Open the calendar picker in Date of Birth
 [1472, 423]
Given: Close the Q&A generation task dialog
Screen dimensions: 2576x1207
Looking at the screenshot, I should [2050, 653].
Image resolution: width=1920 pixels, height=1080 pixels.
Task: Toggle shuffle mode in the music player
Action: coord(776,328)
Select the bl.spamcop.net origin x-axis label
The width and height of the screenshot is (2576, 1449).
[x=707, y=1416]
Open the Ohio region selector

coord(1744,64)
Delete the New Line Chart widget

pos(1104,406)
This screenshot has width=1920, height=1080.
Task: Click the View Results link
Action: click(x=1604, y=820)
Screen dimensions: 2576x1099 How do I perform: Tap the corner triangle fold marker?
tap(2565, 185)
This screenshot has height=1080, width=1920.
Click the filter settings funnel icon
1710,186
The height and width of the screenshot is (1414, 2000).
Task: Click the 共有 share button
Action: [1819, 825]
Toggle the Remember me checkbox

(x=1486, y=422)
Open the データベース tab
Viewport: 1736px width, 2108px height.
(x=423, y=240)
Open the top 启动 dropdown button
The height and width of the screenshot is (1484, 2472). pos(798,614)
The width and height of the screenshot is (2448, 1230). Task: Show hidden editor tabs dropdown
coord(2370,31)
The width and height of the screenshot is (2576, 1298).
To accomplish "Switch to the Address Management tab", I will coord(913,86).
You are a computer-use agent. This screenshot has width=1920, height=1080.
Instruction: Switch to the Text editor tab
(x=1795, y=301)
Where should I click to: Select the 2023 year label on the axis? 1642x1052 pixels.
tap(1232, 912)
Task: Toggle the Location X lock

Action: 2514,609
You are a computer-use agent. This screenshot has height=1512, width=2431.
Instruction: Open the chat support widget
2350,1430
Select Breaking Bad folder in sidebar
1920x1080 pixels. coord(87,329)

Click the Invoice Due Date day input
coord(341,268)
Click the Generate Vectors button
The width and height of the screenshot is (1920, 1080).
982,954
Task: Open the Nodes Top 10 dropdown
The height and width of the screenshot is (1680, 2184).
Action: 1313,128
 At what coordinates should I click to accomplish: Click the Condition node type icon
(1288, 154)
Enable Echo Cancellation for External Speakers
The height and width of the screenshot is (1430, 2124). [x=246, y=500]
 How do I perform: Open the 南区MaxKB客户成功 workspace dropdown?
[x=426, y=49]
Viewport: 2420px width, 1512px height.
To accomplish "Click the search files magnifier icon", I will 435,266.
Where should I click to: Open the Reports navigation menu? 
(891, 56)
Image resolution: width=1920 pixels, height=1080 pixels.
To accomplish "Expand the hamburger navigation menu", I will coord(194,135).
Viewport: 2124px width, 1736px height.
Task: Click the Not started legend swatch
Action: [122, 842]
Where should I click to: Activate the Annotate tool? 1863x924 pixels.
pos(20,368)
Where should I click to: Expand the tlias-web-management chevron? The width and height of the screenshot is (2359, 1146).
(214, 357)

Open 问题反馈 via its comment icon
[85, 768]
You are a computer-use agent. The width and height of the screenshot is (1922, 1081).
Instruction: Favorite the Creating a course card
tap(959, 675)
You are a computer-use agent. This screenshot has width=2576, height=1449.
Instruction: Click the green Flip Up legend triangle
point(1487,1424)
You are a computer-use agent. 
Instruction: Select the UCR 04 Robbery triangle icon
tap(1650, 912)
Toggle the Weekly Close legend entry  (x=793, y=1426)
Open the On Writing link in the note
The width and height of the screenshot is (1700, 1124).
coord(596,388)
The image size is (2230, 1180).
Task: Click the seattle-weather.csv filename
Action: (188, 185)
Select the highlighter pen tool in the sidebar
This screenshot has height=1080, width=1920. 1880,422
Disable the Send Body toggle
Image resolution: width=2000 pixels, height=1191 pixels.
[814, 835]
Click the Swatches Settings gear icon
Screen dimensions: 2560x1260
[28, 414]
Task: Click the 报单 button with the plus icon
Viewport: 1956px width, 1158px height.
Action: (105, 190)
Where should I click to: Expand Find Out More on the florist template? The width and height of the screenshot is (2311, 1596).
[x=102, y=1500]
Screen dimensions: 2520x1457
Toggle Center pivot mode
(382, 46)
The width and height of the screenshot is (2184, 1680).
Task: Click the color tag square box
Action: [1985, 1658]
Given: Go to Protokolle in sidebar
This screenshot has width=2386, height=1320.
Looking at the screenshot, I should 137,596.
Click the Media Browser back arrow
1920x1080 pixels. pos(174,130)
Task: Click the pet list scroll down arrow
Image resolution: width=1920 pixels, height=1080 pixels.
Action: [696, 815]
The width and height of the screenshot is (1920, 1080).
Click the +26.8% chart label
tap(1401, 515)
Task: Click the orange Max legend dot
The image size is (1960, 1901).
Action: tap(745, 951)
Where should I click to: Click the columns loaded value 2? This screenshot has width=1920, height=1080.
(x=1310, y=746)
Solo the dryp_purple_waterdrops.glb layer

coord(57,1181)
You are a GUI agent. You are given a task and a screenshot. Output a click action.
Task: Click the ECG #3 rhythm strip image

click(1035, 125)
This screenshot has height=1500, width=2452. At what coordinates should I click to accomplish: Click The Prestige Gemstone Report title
============
WORK TO COMPLETE:
Copy the data above in full, character for character.

ANSWER SECTION:
Open the calendar picker in Date of Birth
 [1472, 423]
Given: Close the Q&A generation task dialog
Screen dimensions: 2576x1207
Looking at the screenshot, I should [2050, 653].
Image resolution: width=1920 pixels, height=1080 pixels.
Task: Toggle shuffle mode in the music player
Action: coord(776,328)
Select the bl.spamcop.net origin x-axis label
The width and height of the screenshot is (2576, 1449).
[x=707, y=1416]
Open the Ohio region selector

coord(1744,64)
Delete the New Line Chart widget

pos(1104,406)
This screenshot has width=1920, height=1080.
Task: Click the View Results link
Action: click(x=1604, y=820)
Screen dimensions: 2576x1099 How do I perform: Tap the corner triangle fold marker?
tap(2565, 185)
This screenshot has height=1080, width=1920.
Click the filter settings funnel icon
1710,186
The height and width of the screenshot is (1414, 2000).
Task: Click the 共有 share button
Action: [1819, 825]
Toggle the Remember me checkbox

(x=1486, y=422)
Open the データベース tab
Viewport: 1736px width, 2108px height.
(x=423, y=240)
Open the top 启动 dropdown button
The height and width of the screenshot is (1484, 2472). pos(798,614)
The width and height of the screenshot is (2448, 1230). Task: Show hidden editor tabs dropdown
coord(2370,31)
The width and height of the screenshot is (2576, 1298).
To accomplish "Switch to the Address Management tab", I will coord(913,86).
You are a computer-use agent. This screenshot has width=1920, height=1080.
Instruction: Switch to the Text editor tab
(x=1795, y=301)
Where should I click to: Select the 2023 year label on the axis? 1642x1052 pixels.
tap(1232, 912)
Task: Toggle the Location X lock

Action: 2514,609
You are a computer-use agent. This screenshot has height=1512, width=2431.
Instruction: Open the chat support widget
2350,1430
Select Breaking Bad folder in sidebar
1920x1080 pixels. coord(87,329)

Click the Invoice Due Date day input
coord(341,268)
Click the Generate Vectors button
The width and height of the screenshot is (1920, 1080).
982,954
Task: Open the Nodes Top 10 dropdown
The height and width of the screenshot is (1680, 2184).
Action: 1313,128
 At what coordinates should I click to accomplish: Click the Condition node type icon
(1288, 154)
Enable Echo Cancellation for External Speakers
The height and width of the screenshot is (1430, 2124). [x=246, y=500]
 How do I perform: Open the 南区MaxKB客户成功 workspace dropdown?
[x=426, y=49]
Viewport: 2420px width, 1512px height.
To accomplish "Click the search files magnifier icon", I will 435,266.
Where should I click to: Open the Reports navigation menu? 
(891, 56)
Image resolution: width=1920 pixels, height=1080 pixels.
To accomplish "Expand the hamburger navigation menu", I will coord(194,135).
Viewport: 2124px width, 1736px height.
Task: Click the Not started legend swatch
Action: [122, 842]
Where should I click to: Activate the Annotate tool? 1863x924 pixels.
pos(20,368)
Where should I click to: Expand the tlias-web-management chevron? The width and height of the screenshot is (2359, 1146).
(214, 357)

Open 问题反馈 via its comment icon
[85, 768]
You are a computer-use agent. The width and height of the screenshot is (1922, 1081).
Instruction: Favorite the Creating a course card
tap(959, 675)
You are a computer-use agent. This screenshot has width=2576, height=1449.
Instruction: Click the green Flip Up legend triangle
point(1487,1424)
You are a computer-use agent. 
Instruction: Select the UCR 04 Robbery triangle icon
tap(1650, 912)
Toggle the Weekly Close legend entry  (x=793, y=1426)
Open the On Writing link in the note
The width and height of the screenshot is (1700, 1124).
coord(596,388)
The image size is (2230, 1180).
Task: Click the seattle-weather.csv filename
Action: (188, 185)
Select the highlighter pen tool in the sidebar
This screenshot has height=1080, width=1920. 1880,422
Disable the Send Body toggle
Image resolution: width=2000 pixels, height=1191 pixels.
[814, 835]
Click the Swatches Settings gear icon
Screen dimensions: 2560x1260
[28, 414]
Task: Click the 报单 button with the plus icon
Viewport: 1956px width, 1158px height.
Action: (105, 190)
Where should I click to: Expand Find Out More on the florist template? The width and height of the screenshot is (2311, 1596).
[x=102, y=1500]
Screen dimensions: 2520x1457
Toggle Center pivot mode
(382, 46)
The width and height of the screenshot is (2184, 1680).
Task: Click the color tag square box
Action: [1985, 1658]
Given: Go to Protokolle in sidebar
This screenshot has width=2386, height=1320.
Looking at the screenshot, I should 137,596.
Click the Media Browser back arrow
1920x1080 pixels. pos(174,130)
Task: Click the pet list scroll down arrow
Image resolution: width=1920 pixels, height=1080 pixels.
Action: [696, 815]
The width and height of the screenshot is (1920, 1080).
Click the +26.8% chart label
tap(1401, 515)
Task: Click the orange Max legend dot
The image size is (1960, 1901).
Action: tap(745, 951)
Where should I click to: Click the columns loaded value 2? This screenshot has width=1920, height=1080.
(x=1310, y=746)
Solo the dryp_purple_waterdrops.glb layer

coord(57,1181)
You are a GUI agent. You are given a task and a screenshot. Output a click action.
Task: Click the ECG #3 rhythm strip image

click(1035, 125)
This screenshot has height=1500, width=2452. At what coordinates should I click to accomplish: Click The Prestige Gemstone Report title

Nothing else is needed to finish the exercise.